(Saved entries)

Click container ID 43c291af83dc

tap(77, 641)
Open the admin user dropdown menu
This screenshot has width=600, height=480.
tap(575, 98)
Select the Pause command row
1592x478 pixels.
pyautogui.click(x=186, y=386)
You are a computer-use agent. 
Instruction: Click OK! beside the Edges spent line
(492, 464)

==

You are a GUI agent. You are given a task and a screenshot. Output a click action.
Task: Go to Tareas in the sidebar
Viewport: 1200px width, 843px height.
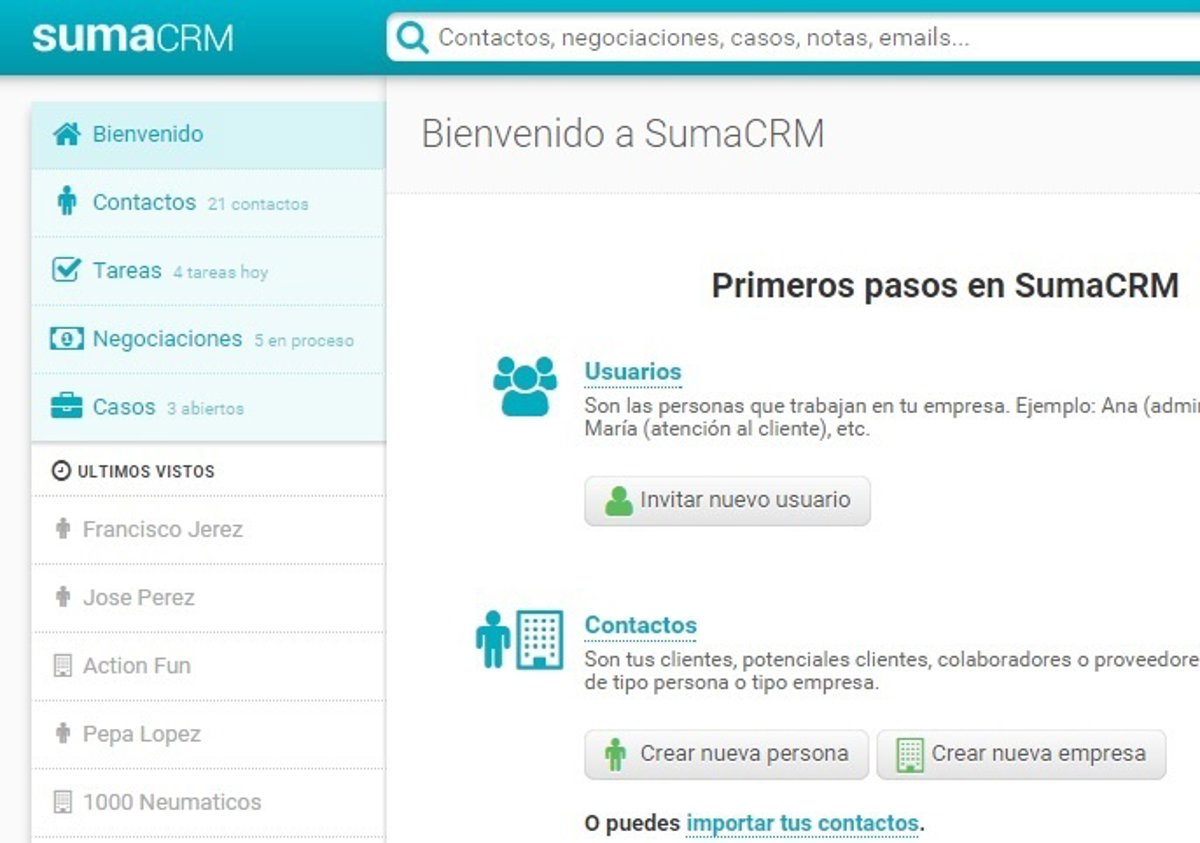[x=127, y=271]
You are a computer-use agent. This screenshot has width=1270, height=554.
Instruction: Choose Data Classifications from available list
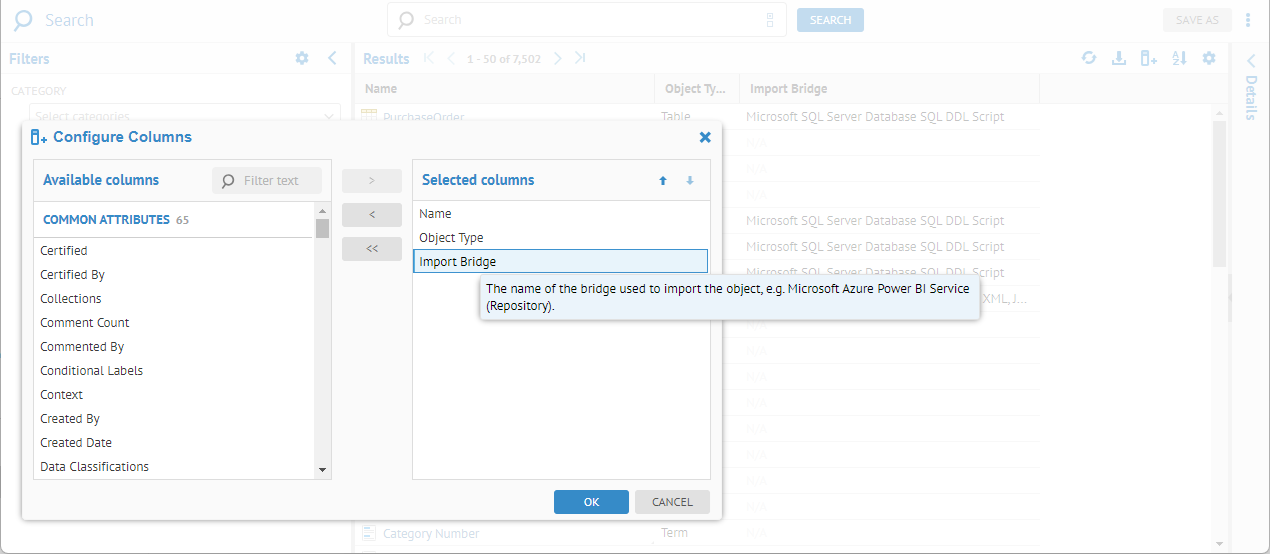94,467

* * *

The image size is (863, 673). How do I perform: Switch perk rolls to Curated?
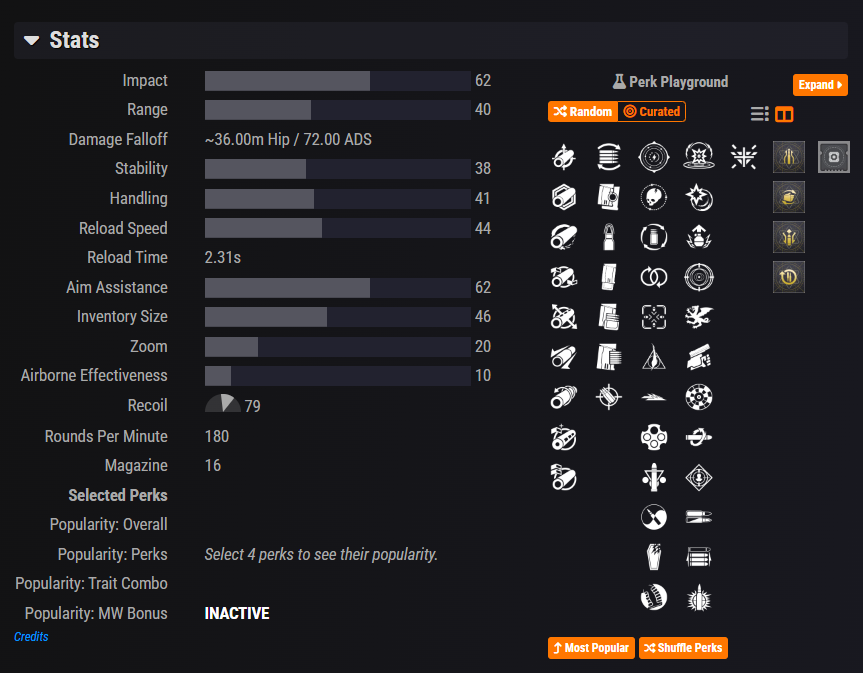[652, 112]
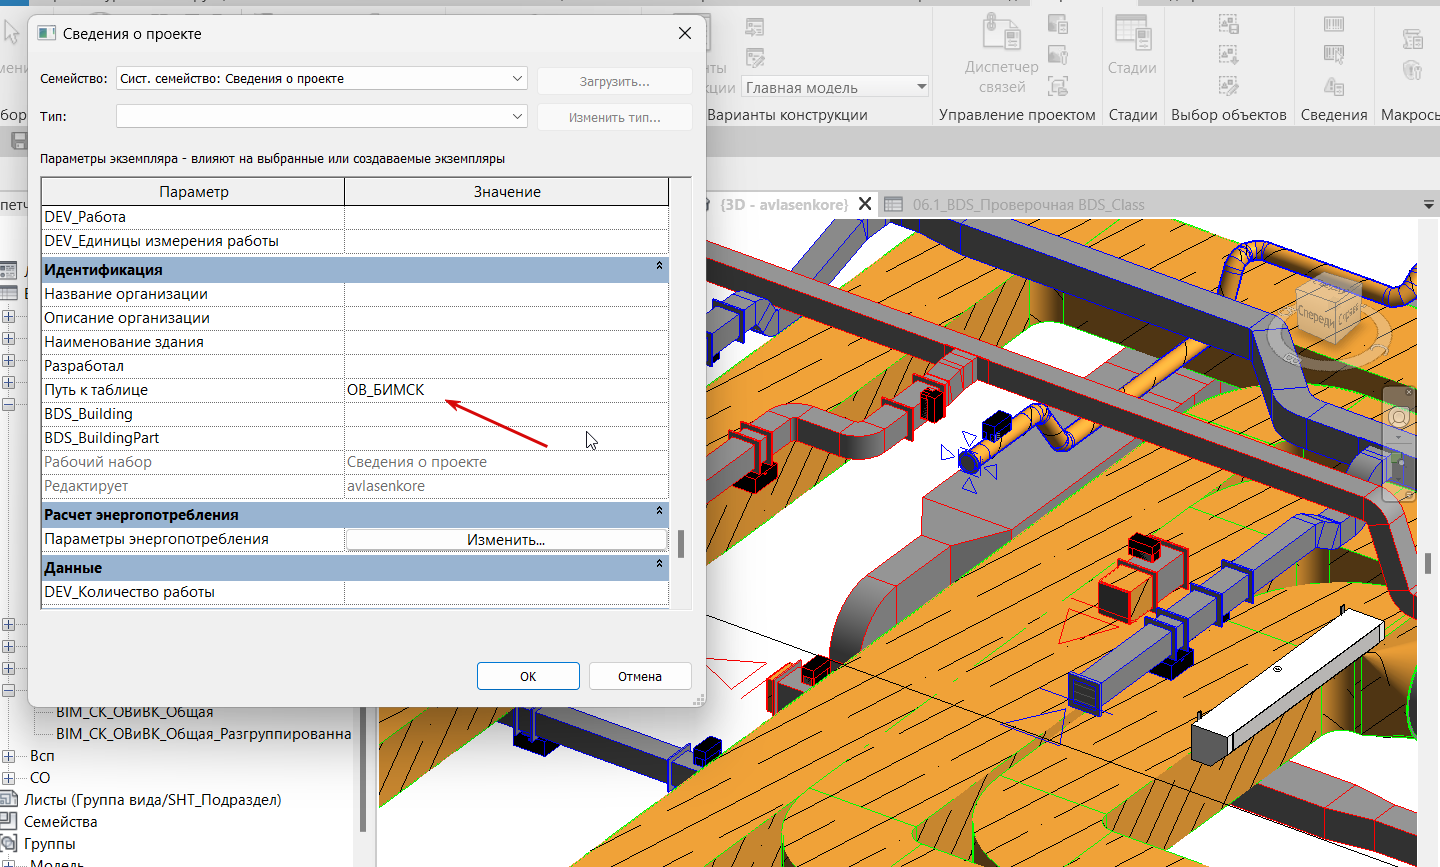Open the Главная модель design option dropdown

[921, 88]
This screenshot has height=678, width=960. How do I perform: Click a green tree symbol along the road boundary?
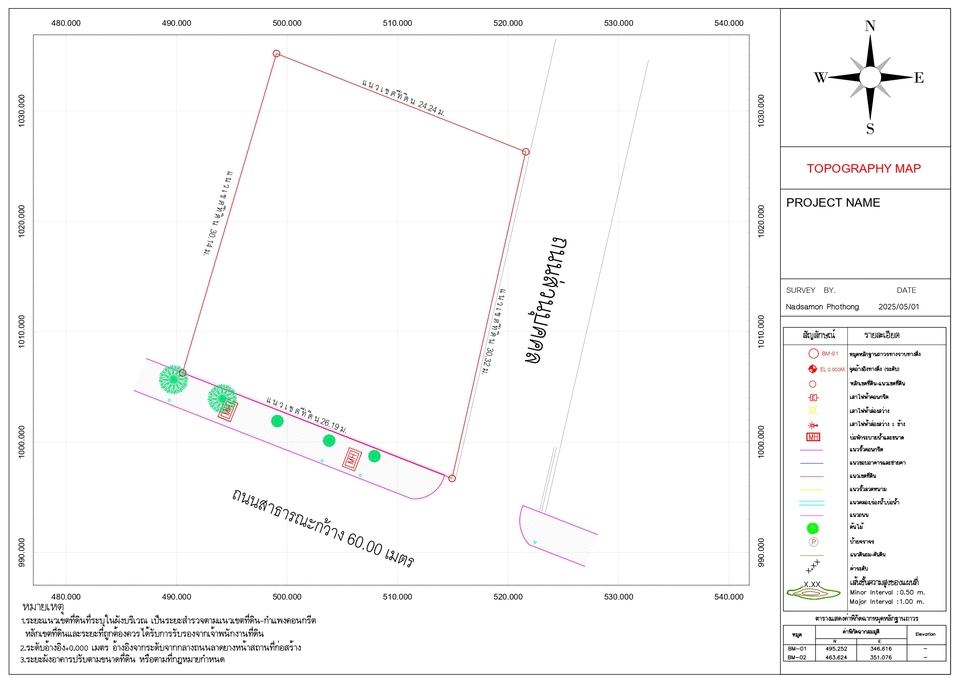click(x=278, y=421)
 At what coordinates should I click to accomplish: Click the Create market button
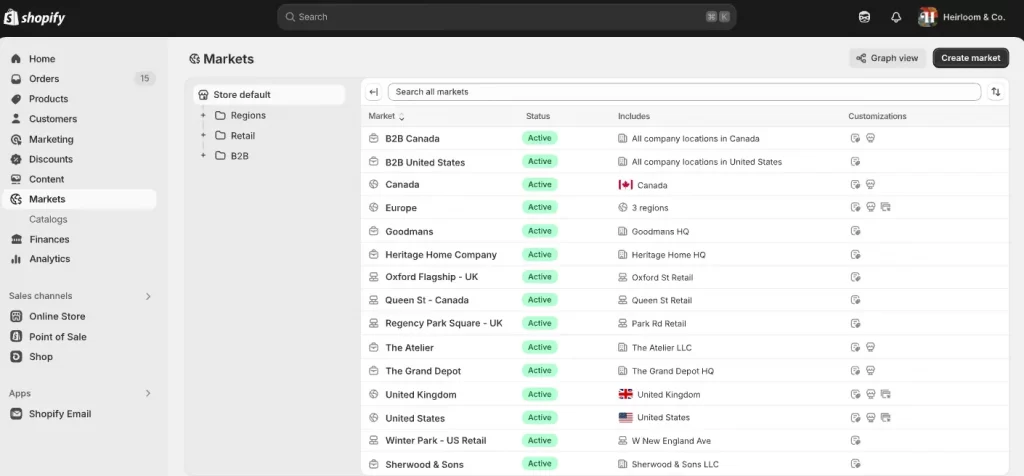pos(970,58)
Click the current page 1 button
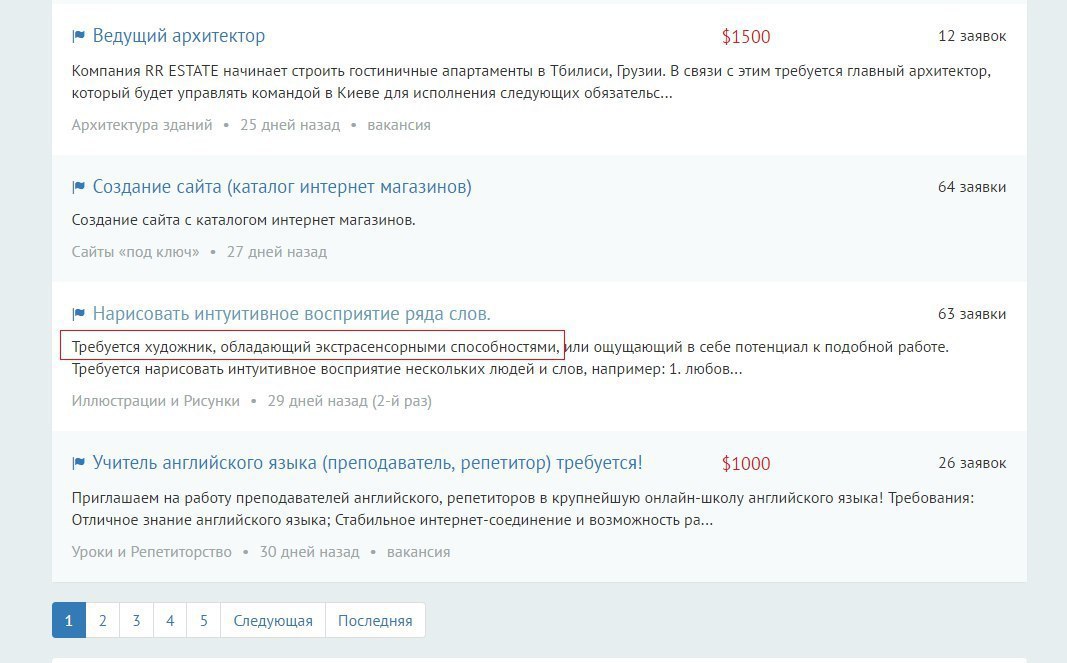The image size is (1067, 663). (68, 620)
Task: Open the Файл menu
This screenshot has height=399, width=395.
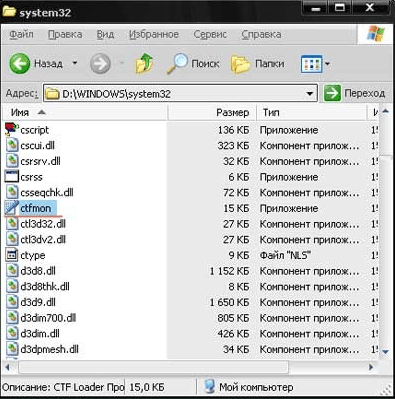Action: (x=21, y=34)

- [Work to complete]
From the records above, return exactly the lines running from the one that contains "This screenshot has height=678, width=960." down to the one that contains "Task: Open the Файл menu", both included, without any pictures.

- [Task result]
This screenshot has height=678, width=960. How do I perform: Click a green tree symbol along the road boundary?
click(x=278, y=421)
 At what coordinates should I click to accomplish: Click the Create market button
pos(970,58)
Click the current page 1 button
The image size is (1067, 663). (68, 620)
Task: Open the Файл menu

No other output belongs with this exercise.